I Just Drove the Tank.

With nothing better to do, I tried out my new/used Atari game set. I plugged in a tank game – no idea what it was called – and I drove that tank with my joystick controller as though I were on a mission to save the world.

I sat on the floor, three feet from the television. I pushed the joystick to the right, holding it with a death grip, so my hand hurt constantly. Video games were far more simplistic in the 20th century, so nothing really happened in my game. I just drove the tank. I pushed the joystick. The tank rolled. I pushed harder to make it go faster; it rolled at the same speed.

I kept playing. I didn’t stop playing until pre-dawn, when I would simply lie flat on the floor. Going upstairs to bed was too hard.

I did this night after night after night. I didn’t do anything else except smoke cigarettes.

During this time I called the vet because Kitty’s nose was randomly changing colors, from gray to pink and back.

“That’s usually a sign of respiratory issues,” said the receptionist.

That’s all I needed to hear. I didn’t smoke in my own house again, ever. Kitty’s nose stopped changing colors and she lived to be 18.

Meanwhile I didn’t do anything that was suggested to me to stay sober. Too depressed to leave the house, I just drove the tank.

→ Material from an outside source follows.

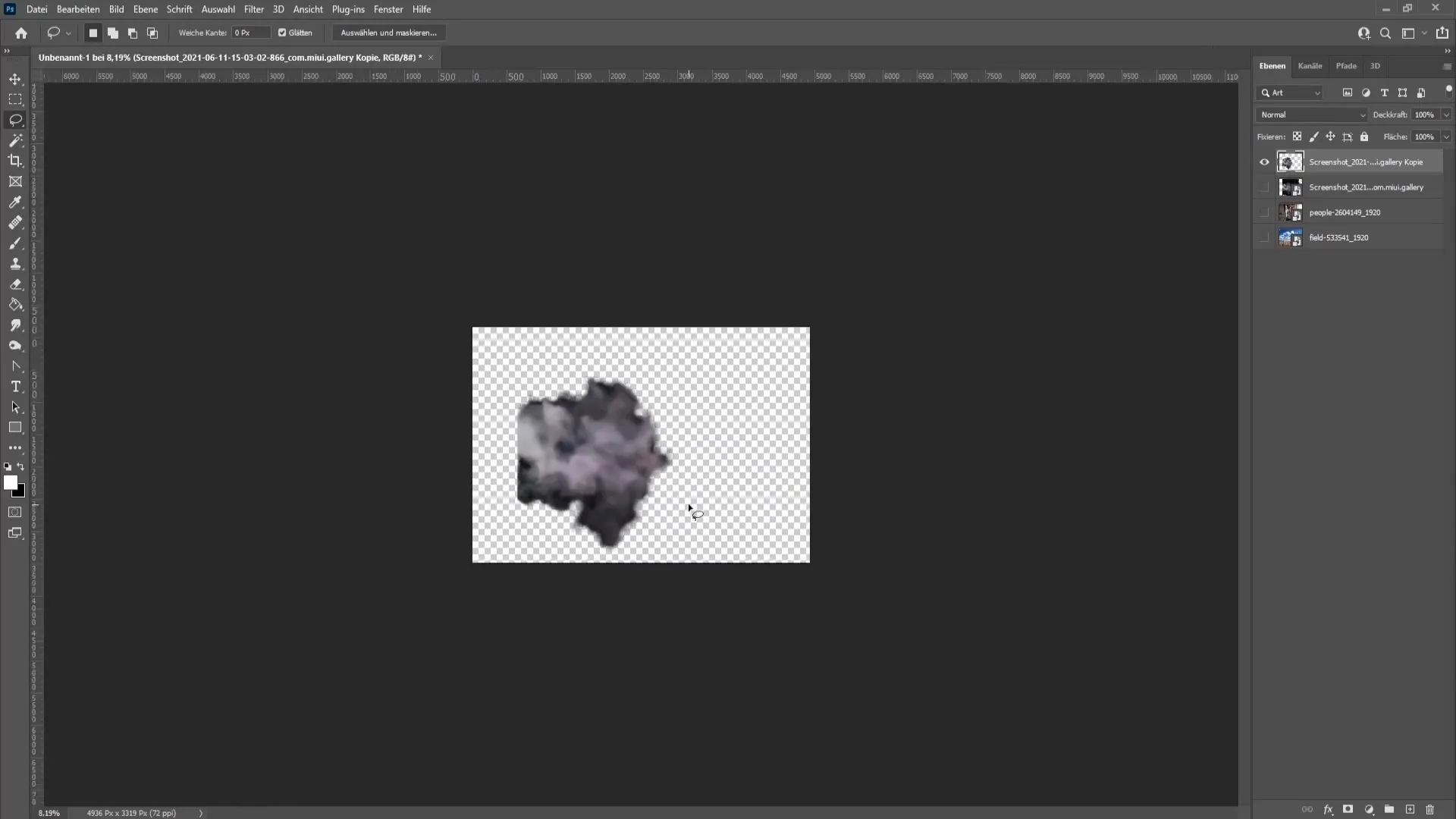Select the Move tool in toolbar
This screenshot has width=1456, height=819.
click(x=16, y=79)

I used the tank game to numb myself, to pretend that I had zero emotions. Thoughts of Paul would creep in and I would shake my head violently to make them disappear. I focused on the tank. Other than making the occasional peanut butter sandwich, I did nothing else. I just drove the tank. Over and over and over and over and over and over.

One day, some guy from the sober club came to my house with his motorcycle. He said I could ride it, so I did. I hopped on without a care in the world and I drove helmet-less up and down the brick streets of Oakmont.

When I stopped driving the real-life motorcycle, which was nowhere near as easy as driving the 2D tank on Atari, I realized that the guy was 6’3″ and I was only 5’4″. When I put my feet down, they didn’t reach the ground. The motorcycle fell over and landed on my left leg, wrecking the bike and leaving me with second- and third-degree burns that needed to be treated with pain medication and rest.

“Rest” meant driving the tank.

“Pain medication” meant I felt high in an unwanted way. I stopped taking medication after two pills.

When the motorcycle guy came back celebrating one year sober and asked me, “Do you think I should get drunk?” I said I didn’t care what he did.

He got drunk.

Briefly I considered going to the bar with him, to “keep him sober.” I decided against it – in favor of staying home and driving the tank.

My neighbor’s friend Kathy, who had a sheepdog, needed a dog sitter. So I went to her house and stayed there for a bunch of days, hanging out with the sheepdog and sitting on her very nice couch. I worked on transcriptions for my dad who, with my mom, now lived outside Washington, D.C. I dog-sat and transcribed so I could afford to pay my rent.

The only thing I didn’t have at Kathy’s house was the Atari tank game.

And that, it turns out, was the missing element that drove me right over the edge.